Work to be completed
Please write out every line of the material exactly.

Recorded data
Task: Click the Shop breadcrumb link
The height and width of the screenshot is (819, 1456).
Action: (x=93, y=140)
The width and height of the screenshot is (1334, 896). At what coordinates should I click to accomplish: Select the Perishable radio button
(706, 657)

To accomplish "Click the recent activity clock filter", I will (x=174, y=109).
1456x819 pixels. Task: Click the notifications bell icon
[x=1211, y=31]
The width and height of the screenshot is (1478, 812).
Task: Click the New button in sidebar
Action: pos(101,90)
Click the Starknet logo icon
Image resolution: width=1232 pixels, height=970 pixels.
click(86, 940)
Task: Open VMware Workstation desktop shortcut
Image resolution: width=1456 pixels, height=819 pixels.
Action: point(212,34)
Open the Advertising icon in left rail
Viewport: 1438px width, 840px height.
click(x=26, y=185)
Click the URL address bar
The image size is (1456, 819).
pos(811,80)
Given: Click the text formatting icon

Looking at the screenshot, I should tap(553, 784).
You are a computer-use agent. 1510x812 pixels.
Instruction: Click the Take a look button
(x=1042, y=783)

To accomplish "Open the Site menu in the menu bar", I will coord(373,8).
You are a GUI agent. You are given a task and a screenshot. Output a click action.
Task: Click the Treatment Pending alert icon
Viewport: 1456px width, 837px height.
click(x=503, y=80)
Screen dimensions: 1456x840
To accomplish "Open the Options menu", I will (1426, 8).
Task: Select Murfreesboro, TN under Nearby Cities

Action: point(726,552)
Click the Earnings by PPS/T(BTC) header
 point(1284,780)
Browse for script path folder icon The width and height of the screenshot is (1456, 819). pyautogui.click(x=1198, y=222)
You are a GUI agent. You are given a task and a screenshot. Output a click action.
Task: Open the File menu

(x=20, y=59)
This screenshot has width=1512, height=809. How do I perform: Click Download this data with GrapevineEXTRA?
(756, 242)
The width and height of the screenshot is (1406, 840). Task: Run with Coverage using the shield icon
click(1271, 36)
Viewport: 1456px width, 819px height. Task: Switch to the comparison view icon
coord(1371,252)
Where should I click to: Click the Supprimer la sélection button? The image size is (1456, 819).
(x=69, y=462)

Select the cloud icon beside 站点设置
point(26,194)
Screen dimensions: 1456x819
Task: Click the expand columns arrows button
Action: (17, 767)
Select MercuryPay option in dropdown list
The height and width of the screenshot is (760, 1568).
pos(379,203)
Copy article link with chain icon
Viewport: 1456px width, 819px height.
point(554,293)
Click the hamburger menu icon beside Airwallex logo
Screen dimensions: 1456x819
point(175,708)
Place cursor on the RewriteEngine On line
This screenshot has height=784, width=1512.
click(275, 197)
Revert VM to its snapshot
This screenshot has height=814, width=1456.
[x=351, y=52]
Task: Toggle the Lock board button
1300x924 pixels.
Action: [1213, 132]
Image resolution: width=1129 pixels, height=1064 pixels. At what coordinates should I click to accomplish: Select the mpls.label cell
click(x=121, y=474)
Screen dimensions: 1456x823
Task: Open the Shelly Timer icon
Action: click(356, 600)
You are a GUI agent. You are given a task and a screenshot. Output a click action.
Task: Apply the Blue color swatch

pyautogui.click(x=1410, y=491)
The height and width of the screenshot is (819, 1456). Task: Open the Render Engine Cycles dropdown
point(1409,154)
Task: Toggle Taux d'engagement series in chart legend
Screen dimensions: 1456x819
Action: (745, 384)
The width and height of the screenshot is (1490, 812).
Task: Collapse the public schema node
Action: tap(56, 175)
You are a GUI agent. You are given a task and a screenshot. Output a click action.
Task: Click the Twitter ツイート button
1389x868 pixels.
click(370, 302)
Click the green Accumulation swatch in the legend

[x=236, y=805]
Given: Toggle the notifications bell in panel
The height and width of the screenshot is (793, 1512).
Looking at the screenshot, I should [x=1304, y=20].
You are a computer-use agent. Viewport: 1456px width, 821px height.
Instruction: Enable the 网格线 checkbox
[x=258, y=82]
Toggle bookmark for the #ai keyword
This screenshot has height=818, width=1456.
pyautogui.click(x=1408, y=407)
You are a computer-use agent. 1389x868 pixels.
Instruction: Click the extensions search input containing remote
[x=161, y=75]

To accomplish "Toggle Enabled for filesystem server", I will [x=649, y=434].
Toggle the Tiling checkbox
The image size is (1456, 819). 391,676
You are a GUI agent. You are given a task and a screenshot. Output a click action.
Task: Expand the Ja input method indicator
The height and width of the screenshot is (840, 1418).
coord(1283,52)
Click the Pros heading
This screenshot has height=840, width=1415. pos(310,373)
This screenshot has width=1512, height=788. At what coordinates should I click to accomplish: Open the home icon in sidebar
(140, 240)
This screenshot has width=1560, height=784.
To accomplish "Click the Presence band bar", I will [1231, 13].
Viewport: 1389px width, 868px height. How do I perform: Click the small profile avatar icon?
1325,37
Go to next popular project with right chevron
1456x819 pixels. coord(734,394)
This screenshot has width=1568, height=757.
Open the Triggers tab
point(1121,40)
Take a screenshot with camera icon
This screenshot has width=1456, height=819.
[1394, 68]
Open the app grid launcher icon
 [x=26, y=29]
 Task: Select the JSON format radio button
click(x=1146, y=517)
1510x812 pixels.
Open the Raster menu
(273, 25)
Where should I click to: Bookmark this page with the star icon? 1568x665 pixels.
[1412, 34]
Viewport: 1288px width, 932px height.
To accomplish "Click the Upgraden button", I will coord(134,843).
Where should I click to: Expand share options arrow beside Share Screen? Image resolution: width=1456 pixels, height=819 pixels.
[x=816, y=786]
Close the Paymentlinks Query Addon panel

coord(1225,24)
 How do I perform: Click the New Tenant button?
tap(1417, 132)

Task answer
Task: Click the Shop breadcrumb link
The height and width of the screenshot is (819, 1456).
Action: (x=93, y=140)
The width and height of the screenshot is (1334, 896). At what coordinates should I click to accomplish: Select the Perishable radio button
(706, 657)

To accomplish "Click the recent activity clock filter", I will (x=174, y=109).
1456x819 pixels. Task: Click the notifications bell icon
[x=1211, y=31]
The width and height of the screenshot is (1478, 812).
Task: Click the New button in sidebar
Action: pos(101,90)
Click the Starknet logo icon
Image resolution: width=1232 pixels, height=970 pixels.
click(86, 940)
Task: Open VMware Workstation desktop shortcut
Image resolution: width=1456 pixels, height=819 pixels.
Action: point(212,34)
Open the Advertising icon in left rail
Viewport: 1438px width, 840px height.
click(x=26, y=185)
Click the URL address bar
The image size is (1456, 819).
pos(811,80)
Given: Click the text formatting icon

Looking at the screenshot, I should tap(553, 784).
You are a computer-use agent. 1510x812 pixels.
Instruction: Click the Take a look button
(x=1042, y=783)

To accomplish "Open the Site menu in the menu bar", I will coord(373,8).
You are a GUI agent. You are given a task and a screenshot. Output a click action.
Task: Click the Treatment Pending alert icon
Viewport: 1456px width, 837px height.
click(x=503, y=80)
Screen dimensions: 1456x840
To accomplish "Open the Options menu", I will (1426, 8).
Task: Select Murfreesboro, TN under Nearby Cities

Action: point(726,552)
Click the Earnings by PPS/T(BTC) header
 point(1284,780)
Browse for script path folder icon The width and height of the screenshot is (1456, 819). pyautogui.click(x=1198, y=222)
You are a GUI agent. You are given a task and a screenshot. Output a click action.
Task: Open the File menu

(x=20, y=59)
This screenshot has width=1512, height=809. How do I perform: Click Download this data with GrapevineEXTRA?
(756, 242)
The width and height of the screenshot is (1406, 840). Task: Run with Coverage using the shield icon
click(1271, 36)
Viewport: 1456px width, 819px height. Task: Switch to the comparison view icon
coord(1371,252)
Where should I click to: Click the Supprimer la sélection button? The image size is (1456, 819).
(x=69, y=462)

Select the cloud icon beside 站点设置
point(26,194)
Screen dimensions: 1456x819
Task: Click the expand columns arrows button
Action: (17, 767)
Select MercuryPay option in dropdown list
The height and width of the screenshot is (760, 1568).
pos(379,203)
Copy article link with chain icon
Viewport: 1456px width, 819px height.
point(554,293)
Click the hamburger menu icon beside Airwallex logo
Screen dimensions: 1456x819
point(175,708)
Place cursor on the RewriteEngine On line
This screenshot has height=784, width=1512.
click(275, 197)
Revert VM to its snapshot
This screenshot has height=814, width=1456.
[x=351, y=52]
Task: Toggle the Lock board button
1300x924 pixels.
Action: [1213, 132]
Image resolution: width=1129 pixels, height=1064 pixels. At what coordinates should I click to accomplish: Select the mpls.label cell
click(x=121, y=474)
Screen dimensions: 1456x823
Task: Open the Shelly Timer icon
Action: click(356, 600)
You are a GUI agent. You are given a task and a screenshot. Output a click action.
Task: Apply the Blue color swatch

pyautogui.click(x=1410, y=491)
The height and width of the screenshot is (819, 1456). Task: Open the Render Engine Cycles dropdown
point(1409,154)
Task: Toggle Taux d'engagement series in chart legend
Screen dimensions: 1456x819
Action: (745, 384)
The width and height of the screenshot is (1490, 812).
Task: Collapse the public schema node
Action: tap(56, 175)
You are a GUI agent. You are given a task and a screenshot. Output a click action.
Task: Click the Twitter ツイート button
1389x868 pixels.
click(370, 302)
Click the green Accumulation swatch in the legend

[x=236, y=805]
Given: Toggle the notifications bell in panel
The height and width of the screenshot is (793, 1512).
Looking at the screenshot, I should [x=1304, y=20].
You are a computer-use agent. Viewport: 1456px width, 821px height.
Instruction: Enable the 网格线 checkbox
[x=258, y=82]
Toggle bookmark for the #ai keyword
This screenshot has height=818, width=1456.
pyautogui.click(x=1408, y=407)
You are a computer-use agent. 1389x868 pixels.
Instruction: Click the extensions search input containing remote
[x=161, y=75]

To accomplish "Toggle Enabled for filesystem server", I will [x=649, y=434].
Toggle the Tiling checkbox
The image size is (1456, 819). 391,676
You are a GUI agent. You are given a task and a screenshot. Output a click action.
Task: Expand the Ja input method indicator
The height and width of the screenshot is (840, 1418).
coord(1283,52)
Click the Pros heading
This screenshot has height=840, width=1415. pos(310,373)
This screenshot has width=1512, height=788. At what coordinates should I click to accomplish: Open the home icon in sidebar
(140, 240)
This screenshot has width=1560, height=784.
To accomplish "Click the Presence band bar", I will [1231, 13].
Viewport: 1389px width, 868px height. How do I perform: Click the small profile avatar icon?
1325,37
Go to next popular project with right chevron
1456x819 pixels. coord(734,394)
This screenshot has width=1568, height=757.
Open the Triggers tab
point(1121,40)
Take a screenshot with camera icon
This screenshot has width=1456, height=819.
[1394, 68]
Open the app grid launcher icon
 [x=26, y=29]
 Task: Select the JSON format radio button
click(x=1146, y=517)
1510x812 pixels.
Open the Raster menu
(273, 25)
Where should I click to: Bookmark this page with the star icon? 1568x665 pixels.
[1412, 34]
Viewport: 1288px width, 932px height.
To accomplish "Click the Upgraden button", I will coord(134,843).
Where should I click to: Expand share options arrow beside Share Screen? Image resolution: width=1456 pixels, height=819 pixels.
[x=816, y=786]
Close the Paymentlinks Query Addon panel

coord(1225,24)
 How do I perform: Click the New Tenant button?
tap(1417, 132)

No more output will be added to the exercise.